* EXTRACT *
### Import the required libraries then Create SparkContext

In [1]:
from pyspark.sql import SparkSession

In [6]:
sc = SparkSession.builder.appName('RDD').getOrCreate().sparkContext

### Create and display an RDD from the following list

In [7]:
List = [('JK', 22), ('V', 24), ('Jimin',24), ('RM', 25), ('J-Hope', 25), ('Suga', 26), ('Jin', 27)]

In [9]:
rdd1 = sc.parallelize(List)

In [10]:
rdd1.getNumPartitions()

8

In [12]:
rdd1.collect()

[('JK', 22),
 ('V', 24),
 ('Jimin', 24),
 ('RM', 25),
 ('J-Hope', 25),
 ('Suga', 26),
 ('Jin', 27)]

### Create a sample1.txt file to contain the text shown below.

In [22]:
text = '''Utilitatis causa amicitia est quaesita.
Lorem ipsum dolor sit amet, consectetur adipiscing elit. 
Collatio igitur ista tenihil iuvat. 
Honesta oratio, Socratica, Platonis etiam. 
Primum in nostranepotestate est, quid meminerimus? 
Duo Reges: constructio interrete.
Quid, sietiam iucunda memoria est praeteritorum malorum? 
Si quidem, inquit, tollerem,'''

In [23]:
with open("sample1.txt", "w") as file:
    file.write(text)

### Read sample1.txt file into RDD and displaying the first 4 elements

In [24]:
sample1 = sc.textFile("sample1.txt")
sample1

sample1.txt MapPartitionsRDD[9] at textFile at NativeMethodAccessorImpl.java:0

In [25]:
sample1.take(4)

['Utilitatis causa amicitia est quaesita.',
 'Lorem ipsum dolor sit amet, consectetur adipiscing elit. ',
 'Collatio igitur ista tenihil iuvat. ',
 'Honesta oratio, Socratica, Platonis etiam. ']

### Count the total number of rows in RDD

In [26]:
sample1.count()

8

### Create a function to convert the data into lower case and splitting it

In [29]:
def lowersplit(line):
    return line.lower().split()

* TASK INSTRUCTIONS *
- a) Please write out the PySpark notebook, starting at "Quid, sietiam iucunda" and ending at "file.write(text)".
- b) Summarize the PySpark notebook in two sentences.

* DATASET CONTENT *
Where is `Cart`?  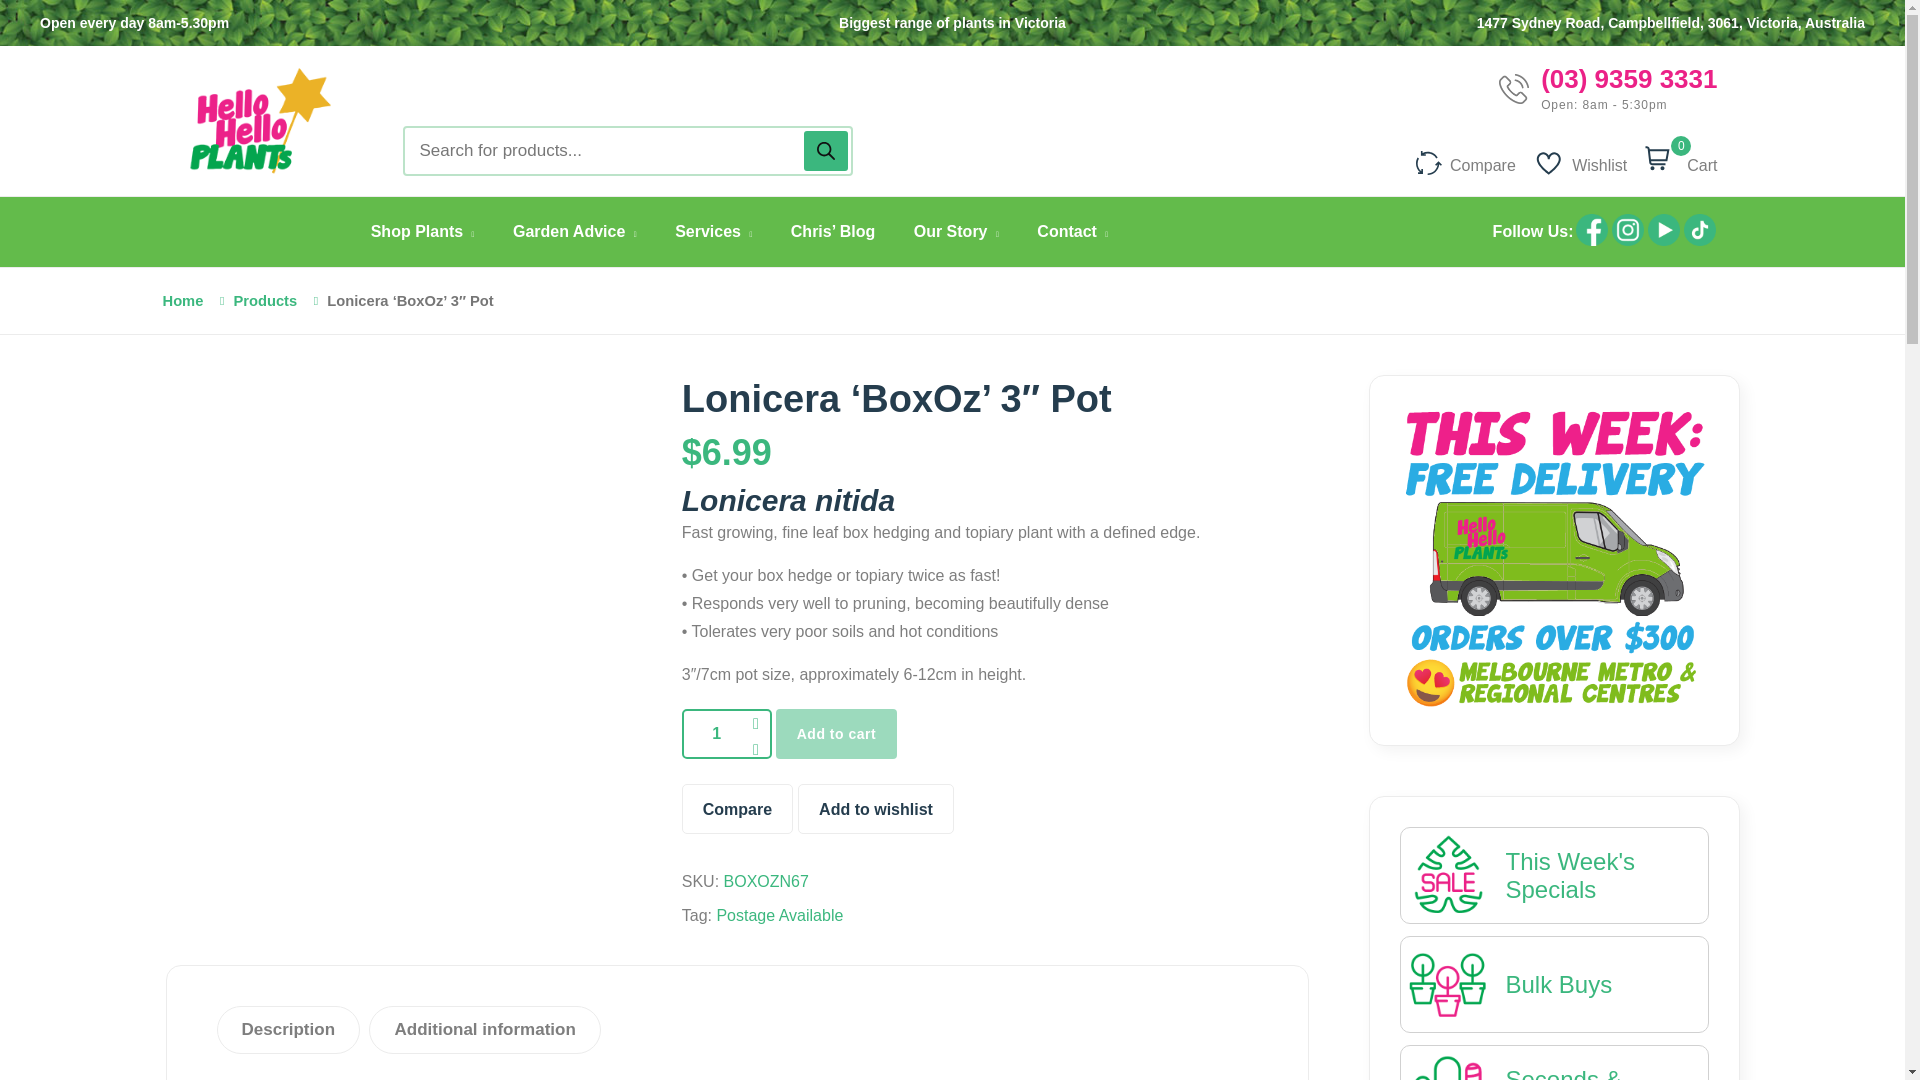 Cart is located at coordinates (1698, 160).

* ANSWERS IN ORDER *
- a)
Quid, sietiam iucunda memoria est praeteritorum malorum? 
Si quidem, inquit, tollerem,'''

In [23]:
with open("sample1.txt", "w") as file:
    file.write(text)

- b) The PySpark notebook creates a SparkContext, builds an RDD from a list of seven name-and-age pairs, reports that the RDD has 8 partitions, and collects all of its entries. It then writes a short text to sample1.txt, reads that file into an RDD, displays its first 4 lines, counts 8 rows, and defines a lowersplit function that converts each line to lowercase and splits it.